▸ **To be done**
a – Please copy the part of the article on diamonds forming at the core-mantle boundary that opens with the words containing "Carbon bonds strongly" and closes with "reaching the mantle.", keeping every word unchanged.
b – In the article on diamonds forming at the core-mantle boundary, which facility was used to replicate the forces found at that depth?

▸ **Given text**
At the boundary of the Earth’s mantle and core, materials are exposed to the extraordinary pressures of having both crust and mantle pushing down upon them. Temperatures of 4,000°C (7,232°F) have consequences as well. An effort to explore how common materials respond at those depths has revealed that the boundary produces an abundance of diamonds, while also oxidizing iron to rust.
“We both know what memories can bring,” Joan Baez sings, “They bring diamonds and rust.” The capacity of memories to convert charcoal to precious stones and shiny metal to worthless oxides might be familiar, but what goes on 3,000 kilometers (1,864 miles) beneath the Earth’s surface is less so. According to a paper in Geophysical Research Letters, however, the forces there make the metaphor real.
Using the Advanced Photon Source at Argonne National Laboratory, Dr Byeongkwan Ko, then a PhD student at Arizona State University, replicated these forces (albeit on a tiny scale) and applied them to iron-carbon alloy (Fe3C) and water.
Despite the extreme differences from atmospheric pressure, they found the interaction produces familiar iron oxides and iron hydroxides – better known as rust. Meanwhile, these pressures also push the carbon out of the alloy and turn it into diamonds.
“Temperature at the boundary between the silicate mantle and the metallic core at 3,000 km depth reaches to roughly 7,000 °F, which is sufficiently high for most minerals to lose H2O captured in their atomic scale structures,” said senior author Professor Dan Shim in a statement. “In fact, the temperature is high enough that some minerals should melt at such conditions.”
Carbon bonds strongly with iron, so it is thought there would be quite a lot of it in the iron-rich core. The mantle has also been found to be surprisingly rich in carbon, which scientists haven’t previously been able to explain.
The authors believe that wherever hydrogen is abundant near the core-mantle boundary, it alloys with the outer core’s liquid iron, forcing out other light elements including carbon. Their work indicates that when carbon escapes the core, it is turned into diamonds upon reaching the mantle.
When iron-carbon alloys in a water medium are placed under conditions similar to those where the Earth’s mantle meets the core diamonds form beside the rust. Image Credit: Arizona State University
“Diamond formation at the core-mantle boundary might have been going on for billions of years since the initiation of subduction on the planet.” Ko said. Quite a lot of the Earth’s carbon may be sitting in diamond form near the boundary.

▸ **Entries for locating text and elements**
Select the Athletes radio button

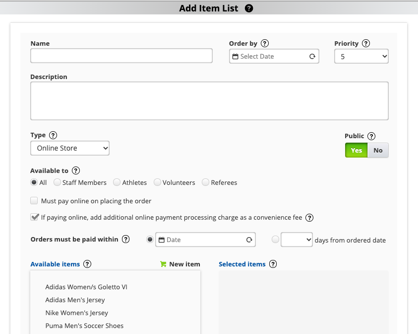(x=117, y=182)
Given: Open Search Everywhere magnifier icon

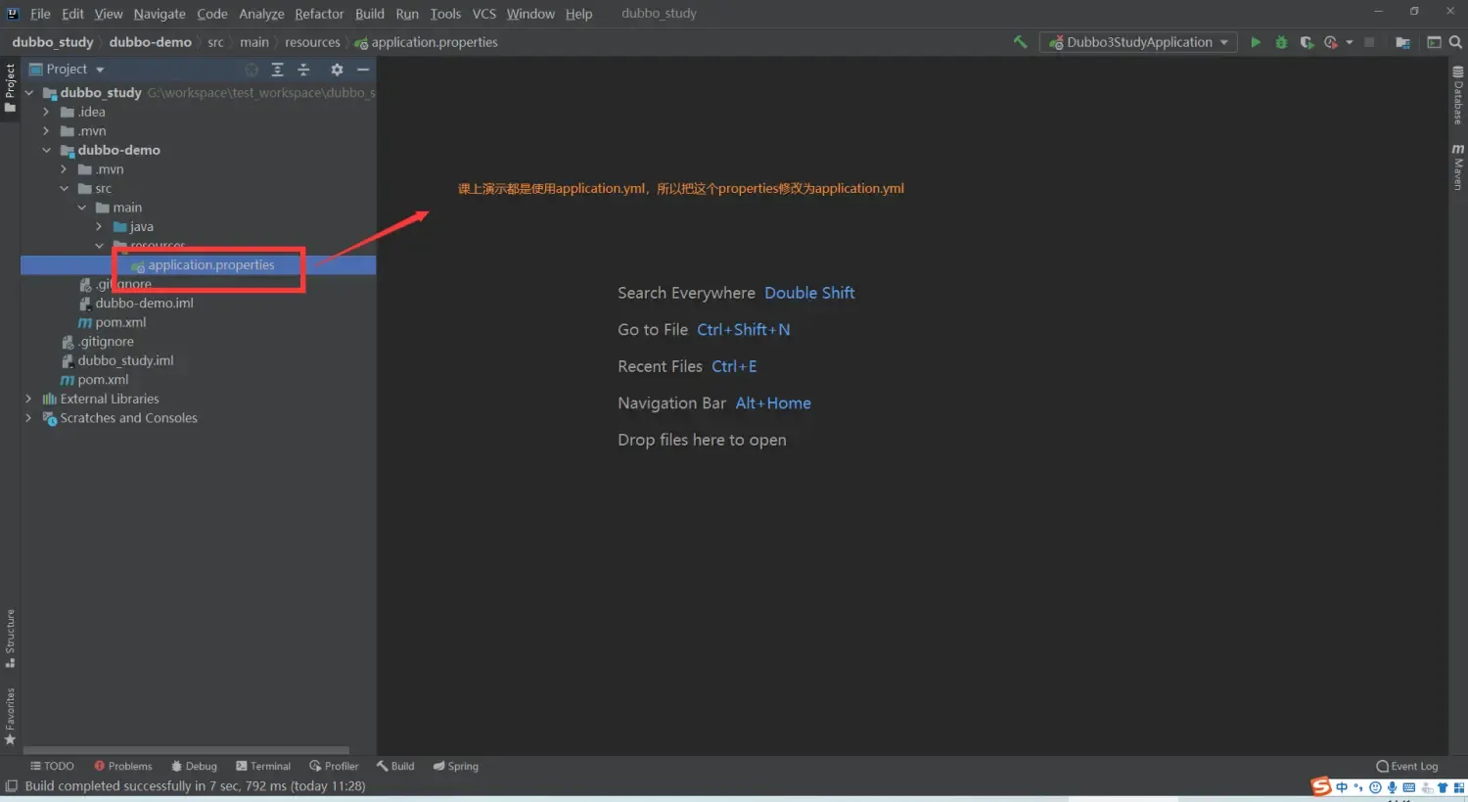Looking at the screenshot, I should click(x=1455, y=42).
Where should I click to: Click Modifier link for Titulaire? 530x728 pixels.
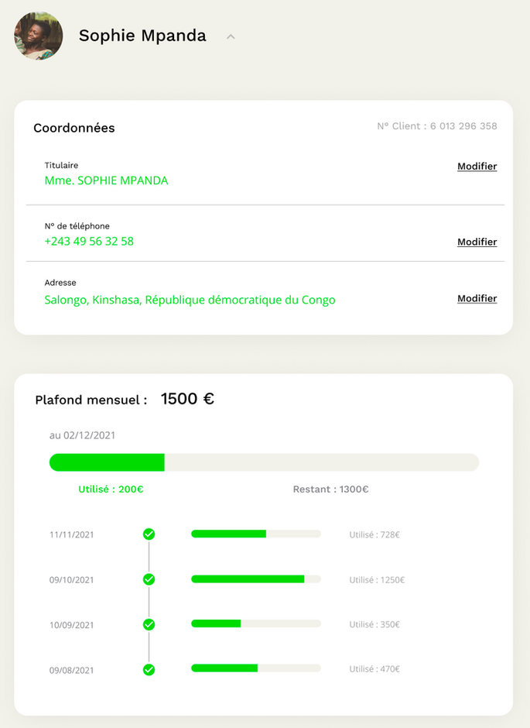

▸ **Answers for this exercise**
a –
Carbon bonds strongly with iron, so it is thought there would be quite a lot of it in the iron-rich core. The mantle has also been found to be surprisingly rich in carbon, which scientists haven’t previously been able to explain.
The authors believe that wherever hydrogen is abundant near the core-mantle boundary, it alloys with the outer core’s liquid iron, forcing out other light elements including carbon. Their work indicates that when carbon escapes the core, it is turned into diamonds upon reaching the mantle.

b – The Advanced Photon Source at Argonne National Laboratory.